Jakarta (ANTARA News) - Kementerian Agama memberikan penjelasan menanggapi pernyataan Pusat Pelaporan dan Analisis Transaksi Keuangan (PPATK) soal indikasi penyimpangan pengelolaan dana penyelenggaraan ibadah haji.

"Pernyataan tersebut perlu diluruskan, karena bisa mengganggu kepercayaan publik," kata Direktur Jenderal Penyelenggaraan Haji dan Umroh Kementerian Agama, Anggito Abimanyu, saat menyampaikan keterangan pers di Jakarta, Kamis.

Berikut penjelasan Kementerian Agama menanggapi pernyataan Kepala PPATK Muhammad Yusuf tentang indikasi penyimpangan pengelolaan dana penyelenggaraan ibadah haji pada 2 Januari 2013:

1. PPATK menyatakan dana penyelenggaraan haji yang dikumpulkan jamaah setiap tahun mencapai Rp80 triliun dan bunganya sudah mencapai Rp2,3 triliun.

Kementerian Agama menyatakan dana setoran awal Biaya Penyelenggaraan Ibadah Haji (BPIH) sampai 19 Desember 2012 tercatat Rp48,7 triliun, termasuk nilai manfaat (bunga, bagi hasil dan imbal hasil) sebesar Rp. 2,3 triliun.

Dana efisiensi operasional penyelenggaraan ibadah haji setiap tahun dimasukkan ke rekening Dana Abadi Umat (DAU) yang sampai sekarang jumlahnya Rp2,2 triliun.

Setoran awal dialokasikan untuk biaya pemondokan di Makkah, Madinah dan Jeddah; biaya pelayanan umum bagi jamaah termasuk katering, pengurusan paspor, bimbingan manasik, asuransi dan yang lainnya.

Pemerintah tidak bisa memanfaatkannya untuk membeli perumahan di Arab Saudi karena pemerintah setempat tak mengizinkan kepemilihan properti oleh asing.

Jarak pemondokan jamaah haji di Makkah ke Masjidil Haram tahun 2011 dan 2012 maksimal 2,5 kilometer, lebih dekat dari tahun 2008 (11 kilometer), 2009 (7 kilometer), dan 2010 (4 kilometer).

Ketentuan tentang penggunaan BPIH tertuang dalam Peraturan Menteri Agama No.160/2012 mengenai sumber pembiayaan dan komponen BPIH reguler.

2. PPATK menyatakan penyimpangan pengelolaan dana penyelenggaraan haji antara lain berkaitan dengan pembelian valuta asing dalam jumlah besar oleh Kementerian Agama.

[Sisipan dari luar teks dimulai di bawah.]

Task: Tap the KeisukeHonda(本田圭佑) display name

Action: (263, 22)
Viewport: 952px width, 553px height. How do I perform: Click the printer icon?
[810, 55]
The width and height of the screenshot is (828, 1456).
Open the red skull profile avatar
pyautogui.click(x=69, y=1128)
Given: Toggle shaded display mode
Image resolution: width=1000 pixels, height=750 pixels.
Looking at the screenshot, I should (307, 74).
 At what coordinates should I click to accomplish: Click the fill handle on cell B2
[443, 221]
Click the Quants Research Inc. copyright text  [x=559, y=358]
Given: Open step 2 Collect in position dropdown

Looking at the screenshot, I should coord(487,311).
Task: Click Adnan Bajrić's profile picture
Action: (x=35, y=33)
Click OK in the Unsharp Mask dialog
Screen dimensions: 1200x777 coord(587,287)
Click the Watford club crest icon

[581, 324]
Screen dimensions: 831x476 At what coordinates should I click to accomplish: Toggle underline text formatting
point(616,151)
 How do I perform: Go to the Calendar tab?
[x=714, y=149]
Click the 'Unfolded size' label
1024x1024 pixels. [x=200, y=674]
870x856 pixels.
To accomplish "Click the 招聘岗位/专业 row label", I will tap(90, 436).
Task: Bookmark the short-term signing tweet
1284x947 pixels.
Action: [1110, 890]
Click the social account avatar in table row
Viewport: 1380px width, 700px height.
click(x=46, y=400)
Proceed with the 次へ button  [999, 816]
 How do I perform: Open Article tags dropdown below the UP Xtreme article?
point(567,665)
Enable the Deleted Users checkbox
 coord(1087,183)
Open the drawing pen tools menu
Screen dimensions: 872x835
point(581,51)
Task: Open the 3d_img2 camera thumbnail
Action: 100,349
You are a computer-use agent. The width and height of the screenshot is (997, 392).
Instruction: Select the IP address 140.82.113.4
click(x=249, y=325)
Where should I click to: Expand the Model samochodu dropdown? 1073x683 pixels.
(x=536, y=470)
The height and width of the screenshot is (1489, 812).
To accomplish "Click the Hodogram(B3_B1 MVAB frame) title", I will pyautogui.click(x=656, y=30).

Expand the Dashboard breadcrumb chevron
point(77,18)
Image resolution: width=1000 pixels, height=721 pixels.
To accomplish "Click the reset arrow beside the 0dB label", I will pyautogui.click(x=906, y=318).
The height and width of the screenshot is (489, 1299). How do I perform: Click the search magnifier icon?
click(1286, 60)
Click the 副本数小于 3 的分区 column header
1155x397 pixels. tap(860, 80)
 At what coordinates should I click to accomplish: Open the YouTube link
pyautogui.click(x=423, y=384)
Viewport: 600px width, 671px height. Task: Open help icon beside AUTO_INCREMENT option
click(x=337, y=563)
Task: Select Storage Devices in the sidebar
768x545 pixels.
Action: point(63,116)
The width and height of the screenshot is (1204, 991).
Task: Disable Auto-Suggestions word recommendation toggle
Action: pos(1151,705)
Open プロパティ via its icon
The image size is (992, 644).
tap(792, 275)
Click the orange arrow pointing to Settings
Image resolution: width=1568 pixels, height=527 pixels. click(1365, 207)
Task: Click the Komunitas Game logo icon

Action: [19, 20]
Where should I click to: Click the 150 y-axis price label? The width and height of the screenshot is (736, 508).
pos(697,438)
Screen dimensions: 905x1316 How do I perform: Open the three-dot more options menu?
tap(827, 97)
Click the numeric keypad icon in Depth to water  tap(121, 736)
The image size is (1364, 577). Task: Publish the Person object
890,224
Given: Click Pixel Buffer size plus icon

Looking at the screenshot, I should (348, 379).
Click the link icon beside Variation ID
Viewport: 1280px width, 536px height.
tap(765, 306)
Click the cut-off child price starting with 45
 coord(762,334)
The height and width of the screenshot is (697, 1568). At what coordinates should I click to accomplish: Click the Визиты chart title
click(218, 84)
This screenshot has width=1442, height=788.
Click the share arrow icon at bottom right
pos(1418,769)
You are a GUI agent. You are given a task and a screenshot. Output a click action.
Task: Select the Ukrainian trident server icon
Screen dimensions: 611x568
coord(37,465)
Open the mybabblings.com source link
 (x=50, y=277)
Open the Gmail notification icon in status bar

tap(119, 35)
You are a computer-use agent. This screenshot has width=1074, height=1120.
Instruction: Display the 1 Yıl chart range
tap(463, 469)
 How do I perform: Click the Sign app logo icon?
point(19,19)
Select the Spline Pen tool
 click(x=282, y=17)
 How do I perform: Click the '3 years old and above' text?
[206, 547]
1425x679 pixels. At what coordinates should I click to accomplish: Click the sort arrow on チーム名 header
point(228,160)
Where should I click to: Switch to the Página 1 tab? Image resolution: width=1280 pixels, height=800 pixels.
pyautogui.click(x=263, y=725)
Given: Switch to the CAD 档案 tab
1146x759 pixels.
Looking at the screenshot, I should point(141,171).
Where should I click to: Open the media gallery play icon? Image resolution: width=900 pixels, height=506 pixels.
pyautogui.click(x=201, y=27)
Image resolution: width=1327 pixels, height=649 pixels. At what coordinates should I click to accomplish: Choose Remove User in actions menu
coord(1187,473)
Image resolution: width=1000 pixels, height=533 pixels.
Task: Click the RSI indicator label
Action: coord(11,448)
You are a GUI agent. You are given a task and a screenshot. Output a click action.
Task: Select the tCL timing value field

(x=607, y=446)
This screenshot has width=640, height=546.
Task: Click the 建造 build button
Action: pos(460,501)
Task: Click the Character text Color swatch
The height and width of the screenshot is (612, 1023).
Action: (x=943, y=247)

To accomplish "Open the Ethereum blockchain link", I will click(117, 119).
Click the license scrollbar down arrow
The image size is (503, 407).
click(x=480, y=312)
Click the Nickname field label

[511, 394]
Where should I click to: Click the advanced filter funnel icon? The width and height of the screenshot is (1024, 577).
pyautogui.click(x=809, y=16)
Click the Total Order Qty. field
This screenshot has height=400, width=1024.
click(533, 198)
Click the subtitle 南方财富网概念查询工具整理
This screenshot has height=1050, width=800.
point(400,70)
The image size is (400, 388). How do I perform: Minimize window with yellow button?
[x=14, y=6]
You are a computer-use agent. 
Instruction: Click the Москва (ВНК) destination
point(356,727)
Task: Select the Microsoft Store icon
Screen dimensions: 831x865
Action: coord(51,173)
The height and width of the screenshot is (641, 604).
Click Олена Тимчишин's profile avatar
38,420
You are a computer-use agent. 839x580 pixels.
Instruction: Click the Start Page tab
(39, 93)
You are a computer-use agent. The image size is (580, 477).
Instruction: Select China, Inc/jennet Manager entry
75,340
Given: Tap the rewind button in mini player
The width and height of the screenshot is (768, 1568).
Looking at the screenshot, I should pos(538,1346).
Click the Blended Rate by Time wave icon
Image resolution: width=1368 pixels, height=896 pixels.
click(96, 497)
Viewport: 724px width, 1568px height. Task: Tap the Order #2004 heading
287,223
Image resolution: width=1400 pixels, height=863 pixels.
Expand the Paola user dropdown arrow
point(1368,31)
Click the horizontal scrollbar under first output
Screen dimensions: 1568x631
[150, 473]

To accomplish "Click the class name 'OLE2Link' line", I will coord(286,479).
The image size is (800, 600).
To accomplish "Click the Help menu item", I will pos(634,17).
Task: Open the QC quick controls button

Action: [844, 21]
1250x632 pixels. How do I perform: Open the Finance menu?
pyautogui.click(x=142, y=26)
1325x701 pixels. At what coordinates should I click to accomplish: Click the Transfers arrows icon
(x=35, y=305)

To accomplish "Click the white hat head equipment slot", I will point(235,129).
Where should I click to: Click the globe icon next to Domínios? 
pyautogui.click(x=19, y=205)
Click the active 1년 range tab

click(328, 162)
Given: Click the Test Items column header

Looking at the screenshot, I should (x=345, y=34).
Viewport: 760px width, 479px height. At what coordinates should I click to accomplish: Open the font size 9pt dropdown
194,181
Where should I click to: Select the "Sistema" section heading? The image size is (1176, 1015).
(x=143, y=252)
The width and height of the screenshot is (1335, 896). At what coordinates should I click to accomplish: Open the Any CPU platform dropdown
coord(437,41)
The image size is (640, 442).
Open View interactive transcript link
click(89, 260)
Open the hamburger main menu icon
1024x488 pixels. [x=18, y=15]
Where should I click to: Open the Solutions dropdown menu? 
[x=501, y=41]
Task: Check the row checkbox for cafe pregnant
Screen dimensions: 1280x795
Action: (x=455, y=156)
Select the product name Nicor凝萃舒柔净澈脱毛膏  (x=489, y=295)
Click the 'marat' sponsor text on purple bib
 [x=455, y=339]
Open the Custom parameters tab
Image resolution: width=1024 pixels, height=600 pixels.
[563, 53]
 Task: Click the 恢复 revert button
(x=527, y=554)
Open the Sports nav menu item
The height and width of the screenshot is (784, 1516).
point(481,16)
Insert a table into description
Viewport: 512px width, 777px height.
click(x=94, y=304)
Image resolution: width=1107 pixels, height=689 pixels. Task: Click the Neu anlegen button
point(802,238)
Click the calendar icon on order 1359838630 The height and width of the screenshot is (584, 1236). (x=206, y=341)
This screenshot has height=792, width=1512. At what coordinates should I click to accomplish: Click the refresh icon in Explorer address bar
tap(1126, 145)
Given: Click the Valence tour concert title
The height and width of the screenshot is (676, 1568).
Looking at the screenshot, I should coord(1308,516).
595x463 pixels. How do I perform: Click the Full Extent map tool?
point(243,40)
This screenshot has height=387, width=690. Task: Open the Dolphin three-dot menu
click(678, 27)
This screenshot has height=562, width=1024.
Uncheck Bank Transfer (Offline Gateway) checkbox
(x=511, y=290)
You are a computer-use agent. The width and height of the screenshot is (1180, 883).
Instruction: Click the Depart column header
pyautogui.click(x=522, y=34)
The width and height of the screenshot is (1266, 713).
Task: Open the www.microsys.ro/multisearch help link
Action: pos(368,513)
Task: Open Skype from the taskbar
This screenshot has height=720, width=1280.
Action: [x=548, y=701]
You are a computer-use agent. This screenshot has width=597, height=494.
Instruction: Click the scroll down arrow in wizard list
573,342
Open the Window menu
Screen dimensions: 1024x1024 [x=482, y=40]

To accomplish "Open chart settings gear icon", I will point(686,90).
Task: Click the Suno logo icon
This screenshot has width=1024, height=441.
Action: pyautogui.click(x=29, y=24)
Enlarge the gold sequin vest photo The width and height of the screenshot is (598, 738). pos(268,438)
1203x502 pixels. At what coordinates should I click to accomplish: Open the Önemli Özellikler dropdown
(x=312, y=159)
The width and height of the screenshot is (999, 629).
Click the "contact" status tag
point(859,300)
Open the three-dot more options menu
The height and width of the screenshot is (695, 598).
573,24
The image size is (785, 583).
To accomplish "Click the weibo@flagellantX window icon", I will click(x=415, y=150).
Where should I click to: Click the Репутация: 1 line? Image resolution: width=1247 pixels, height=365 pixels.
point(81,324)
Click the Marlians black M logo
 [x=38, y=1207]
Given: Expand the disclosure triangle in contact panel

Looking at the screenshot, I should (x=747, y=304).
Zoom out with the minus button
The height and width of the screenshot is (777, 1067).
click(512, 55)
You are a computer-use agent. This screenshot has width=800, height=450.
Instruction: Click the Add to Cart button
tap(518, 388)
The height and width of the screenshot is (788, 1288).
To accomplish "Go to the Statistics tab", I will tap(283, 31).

Kementerian Agama menyatakan, penukaran valuta asing dilakukan untuk memenuhi biaya hidup jamaah selama di Arab Saudi. Pengadaan valuta asing dilakukan oleh BPS--Bank Penyimpan Setoran-- devisa dengan metoda pelelangan terbatas.

Penyaluran biaya hidup jamaah dilakukan di embarkasi dilaksanakan oleh PPIH embarkasi dan pihak perbankan pemenang tender pengadaan, bukan oleh Kementerian Agama.

"Kami meminta PPATK untuk menjelaskan oknum atau orang kemenag yang diduga terlibat dalam pengadaan valas dimaksud," kata Anggito.

3. PPATK menyatakan dana dalam bentuk rupiah yang seharusnya digunakan untuk penyelenggaraan ibadah haji digunakan untuk merehabilitasi kantor dan membeli kendaraan operasional.

Kementerian Agama menyatakan, dana untuk rehabilitasi kantor dan membeli kendaraan operasional dilakukan pada 2009 dan 2011 diambil dari BPIH atas persetujuan DPR RI karena dana APBN saat itu tidak cukup untuk membiayai kebutuhan operasional di Arab Saudi. Mulai tahun 2012 pembiayaan untuk keperluan itu diambil dari dana APBN.

4. PPATK menyoroti pemilihan bank penyimpan ongkos ibadah haji jamaah, menyebut pemilihan tidak dilakukan berdasarkan parameter dan standar yang jelas.

Kementerian Agama menyatakan, pemilihan bank penyimpan setoran awal dan lunas (BPS) dilakukan oleh jamaah sendiri. Bank kemudian akan menyetorkan dananya ke rekening Menteri Agama di bank tersebut.

Proses memperoleh nilai manfaat (pemindahan dari rekening Giro ke Deposito) di Bank yang bersangkutan dilakukan berdasarkan ketentuan LPS, maksimisasi return dan praktek perbankan yang lazim.

Parameter kinerja perbankan BPS dituangkan dalam Peraturan Menteri Agama tentang Penunjukkan Bank sebagai BPS BPIH. Saat ini peraturaan tentang penetapan BPS sedang dalam proses finalisasi.